Segment Start: Records for the task

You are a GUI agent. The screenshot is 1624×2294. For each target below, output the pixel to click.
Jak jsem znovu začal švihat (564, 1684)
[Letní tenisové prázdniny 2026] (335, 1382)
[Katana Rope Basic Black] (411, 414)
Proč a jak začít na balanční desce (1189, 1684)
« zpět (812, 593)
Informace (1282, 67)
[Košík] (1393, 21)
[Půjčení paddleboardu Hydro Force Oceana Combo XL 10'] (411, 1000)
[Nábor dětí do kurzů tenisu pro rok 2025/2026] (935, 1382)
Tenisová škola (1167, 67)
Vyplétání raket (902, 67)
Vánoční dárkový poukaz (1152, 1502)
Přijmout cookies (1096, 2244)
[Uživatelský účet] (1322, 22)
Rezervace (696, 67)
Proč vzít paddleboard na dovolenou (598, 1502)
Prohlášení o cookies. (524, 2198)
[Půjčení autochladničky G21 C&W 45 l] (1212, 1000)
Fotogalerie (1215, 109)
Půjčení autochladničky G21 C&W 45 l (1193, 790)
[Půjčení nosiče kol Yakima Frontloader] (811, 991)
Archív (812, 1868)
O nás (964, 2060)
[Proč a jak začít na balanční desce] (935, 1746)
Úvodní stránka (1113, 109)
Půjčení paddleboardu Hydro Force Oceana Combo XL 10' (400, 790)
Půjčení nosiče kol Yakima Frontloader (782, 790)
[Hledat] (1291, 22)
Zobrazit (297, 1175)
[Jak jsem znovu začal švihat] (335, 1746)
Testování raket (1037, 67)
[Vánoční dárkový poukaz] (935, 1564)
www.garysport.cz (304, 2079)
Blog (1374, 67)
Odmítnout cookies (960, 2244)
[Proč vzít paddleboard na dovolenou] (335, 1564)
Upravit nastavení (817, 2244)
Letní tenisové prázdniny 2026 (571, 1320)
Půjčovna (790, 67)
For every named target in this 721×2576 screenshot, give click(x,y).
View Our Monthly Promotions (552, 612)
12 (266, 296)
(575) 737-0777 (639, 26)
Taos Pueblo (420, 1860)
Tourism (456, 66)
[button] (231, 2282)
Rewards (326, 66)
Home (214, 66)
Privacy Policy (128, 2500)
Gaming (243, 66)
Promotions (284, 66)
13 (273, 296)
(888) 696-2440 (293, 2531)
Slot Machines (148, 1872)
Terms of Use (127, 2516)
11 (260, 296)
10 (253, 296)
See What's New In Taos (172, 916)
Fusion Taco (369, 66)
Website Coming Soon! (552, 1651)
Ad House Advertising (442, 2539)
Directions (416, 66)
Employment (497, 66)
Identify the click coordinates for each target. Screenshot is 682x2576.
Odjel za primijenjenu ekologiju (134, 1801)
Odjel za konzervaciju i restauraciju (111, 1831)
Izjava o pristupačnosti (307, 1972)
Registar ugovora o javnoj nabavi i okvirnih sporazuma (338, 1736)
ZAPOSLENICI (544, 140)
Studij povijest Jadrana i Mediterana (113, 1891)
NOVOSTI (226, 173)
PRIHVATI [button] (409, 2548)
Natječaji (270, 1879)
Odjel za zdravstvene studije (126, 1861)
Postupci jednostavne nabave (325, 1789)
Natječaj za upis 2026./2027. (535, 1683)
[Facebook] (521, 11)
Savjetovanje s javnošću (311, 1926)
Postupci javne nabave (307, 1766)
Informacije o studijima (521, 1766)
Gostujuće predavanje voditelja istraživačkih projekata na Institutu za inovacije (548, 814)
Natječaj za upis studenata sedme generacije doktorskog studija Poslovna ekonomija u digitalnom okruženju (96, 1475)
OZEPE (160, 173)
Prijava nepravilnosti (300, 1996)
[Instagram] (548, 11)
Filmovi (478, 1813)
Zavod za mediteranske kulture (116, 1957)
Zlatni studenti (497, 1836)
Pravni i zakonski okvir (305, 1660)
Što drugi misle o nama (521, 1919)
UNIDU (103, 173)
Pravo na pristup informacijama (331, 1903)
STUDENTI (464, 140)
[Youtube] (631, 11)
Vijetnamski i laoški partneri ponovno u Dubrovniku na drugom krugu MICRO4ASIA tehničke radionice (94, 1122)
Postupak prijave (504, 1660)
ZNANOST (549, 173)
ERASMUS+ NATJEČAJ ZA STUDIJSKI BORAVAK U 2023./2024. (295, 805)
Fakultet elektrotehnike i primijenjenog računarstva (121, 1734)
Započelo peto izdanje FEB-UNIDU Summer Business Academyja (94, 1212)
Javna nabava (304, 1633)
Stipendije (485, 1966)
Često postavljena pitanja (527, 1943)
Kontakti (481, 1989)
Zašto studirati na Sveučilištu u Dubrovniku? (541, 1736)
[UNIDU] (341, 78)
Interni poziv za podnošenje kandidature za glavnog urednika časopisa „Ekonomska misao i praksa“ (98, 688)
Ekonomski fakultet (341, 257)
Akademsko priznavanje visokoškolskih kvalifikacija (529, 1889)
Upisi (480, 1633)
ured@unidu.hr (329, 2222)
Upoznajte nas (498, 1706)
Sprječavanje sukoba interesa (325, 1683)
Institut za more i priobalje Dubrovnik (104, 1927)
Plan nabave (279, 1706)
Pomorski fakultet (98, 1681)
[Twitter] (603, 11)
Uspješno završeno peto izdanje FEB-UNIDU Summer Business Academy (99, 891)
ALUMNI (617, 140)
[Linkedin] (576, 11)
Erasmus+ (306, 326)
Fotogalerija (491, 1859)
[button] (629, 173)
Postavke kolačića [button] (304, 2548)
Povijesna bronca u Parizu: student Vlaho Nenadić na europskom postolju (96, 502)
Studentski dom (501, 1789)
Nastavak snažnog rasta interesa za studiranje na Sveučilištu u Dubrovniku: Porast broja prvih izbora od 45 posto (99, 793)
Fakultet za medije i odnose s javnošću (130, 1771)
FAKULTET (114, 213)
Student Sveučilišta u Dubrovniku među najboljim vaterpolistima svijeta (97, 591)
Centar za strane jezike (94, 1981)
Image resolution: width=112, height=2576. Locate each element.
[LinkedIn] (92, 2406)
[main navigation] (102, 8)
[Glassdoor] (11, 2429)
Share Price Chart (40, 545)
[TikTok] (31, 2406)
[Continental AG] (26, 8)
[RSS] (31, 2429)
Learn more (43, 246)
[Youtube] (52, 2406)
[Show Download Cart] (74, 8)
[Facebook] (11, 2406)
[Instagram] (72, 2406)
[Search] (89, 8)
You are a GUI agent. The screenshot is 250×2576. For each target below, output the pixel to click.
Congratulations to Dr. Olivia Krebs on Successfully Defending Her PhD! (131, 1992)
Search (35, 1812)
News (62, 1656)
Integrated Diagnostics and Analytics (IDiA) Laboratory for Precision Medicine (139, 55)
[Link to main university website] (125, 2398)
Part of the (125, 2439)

Segment End: Records for the task

• **Description of the task**
In the data above, retype exactly and only the lines between the one holding "Što drugi misle o nama (521, 1919)" and the one holding "Kontakti (481, 1989)", inclusive.

• **Response to the exercise**
Što drugi misle o nama (521, 1919)
UNIDU (103, 173)
Pravo na pristup informacijama (331, 1903)
STUDENTI (464, 140)
[Youtube] (631, 11)
Vijetnamski i laoški partneri ponovno u Dubrovniku na drugom krugu MICRO4ASIA tehničke radionice (94, 1122)
Postupak prijave (504, 1660)
ZNANOST (549, 173)
ERASMUS+ NATJEČAJ ZA STUDIJSKI BORAVAK U 2023./2024. (295, 805)
Fakultet elektrotehnike i primijenjenog računarstva (121, 1734)
Započelo peto izdanje FEB-UNIDU Summer Business Academyja (94, 1212)
Javna nabava (304, 1633)
Stipendije (485, 1966)
Često postavljena pitanja (527, 1943)
Kontakti (481, 1989)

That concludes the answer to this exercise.